» Your goal
Restate the last part of the records below word for word, beginning at the line with "Given: Edit the" and ending at the final line.

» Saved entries
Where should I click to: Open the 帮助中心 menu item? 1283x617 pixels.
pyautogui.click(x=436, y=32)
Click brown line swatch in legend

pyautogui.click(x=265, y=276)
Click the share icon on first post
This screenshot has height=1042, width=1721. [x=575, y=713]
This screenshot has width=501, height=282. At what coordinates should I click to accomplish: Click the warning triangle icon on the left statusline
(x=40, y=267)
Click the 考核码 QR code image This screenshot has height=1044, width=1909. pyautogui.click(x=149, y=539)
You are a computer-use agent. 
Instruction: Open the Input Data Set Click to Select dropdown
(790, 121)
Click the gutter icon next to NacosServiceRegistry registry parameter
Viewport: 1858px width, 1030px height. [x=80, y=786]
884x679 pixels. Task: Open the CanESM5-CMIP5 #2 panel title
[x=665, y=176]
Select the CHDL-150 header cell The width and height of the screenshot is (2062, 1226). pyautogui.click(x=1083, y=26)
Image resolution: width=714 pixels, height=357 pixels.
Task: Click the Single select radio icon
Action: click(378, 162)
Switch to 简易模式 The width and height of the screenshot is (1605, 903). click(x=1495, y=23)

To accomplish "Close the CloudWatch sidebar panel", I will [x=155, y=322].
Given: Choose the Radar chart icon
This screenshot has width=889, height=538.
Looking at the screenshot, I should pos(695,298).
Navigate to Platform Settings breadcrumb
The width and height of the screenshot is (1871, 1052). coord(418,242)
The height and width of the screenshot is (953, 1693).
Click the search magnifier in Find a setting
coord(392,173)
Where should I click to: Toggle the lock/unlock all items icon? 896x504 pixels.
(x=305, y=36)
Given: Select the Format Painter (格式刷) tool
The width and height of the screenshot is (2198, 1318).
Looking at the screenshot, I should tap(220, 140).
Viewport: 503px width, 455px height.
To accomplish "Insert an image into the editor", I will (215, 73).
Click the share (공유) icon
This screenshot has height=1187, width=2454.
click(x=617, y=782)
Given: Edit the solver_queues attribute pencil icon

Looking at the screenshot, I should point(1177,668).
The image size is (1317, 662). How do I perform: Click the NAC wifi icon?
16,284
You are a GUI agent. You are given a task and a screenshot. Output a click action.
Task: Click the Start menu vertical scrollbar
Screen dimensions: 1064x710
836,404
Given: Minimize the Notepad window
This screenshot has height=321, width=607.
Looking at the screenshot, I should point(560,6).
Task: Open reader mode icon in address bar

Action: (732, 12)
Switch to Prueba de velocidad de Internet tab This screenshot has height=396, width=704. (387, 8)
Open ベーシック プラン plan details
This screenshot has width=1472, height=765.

» Response
Given: Edit the solver_queues attribute pencil icon

Looking at the screenshot, I should point(1177,668).
The image size is (1317, 662). How do I perform: Click the NAC wifi icon?
16,284
You are a GUI agent. You are given a task and a screenshot. Output a click action.
Task: Click the Start menu vertical scrollbar
Screen dimensions: 1064x710
836,404
Given: Minimize the Notepad window
This screenshot has height=321, width=607.
Looking at the screenshot, I should point(560,6).
Task: Open reader mode icon in address bar

Action: (732, 12)
Switch to Prueba de velocidad de Internet tab This screenshot has height=396, width=704. (387, 8)
Open ベーシック プラン plan details
This screenshot has width=1472, height=765.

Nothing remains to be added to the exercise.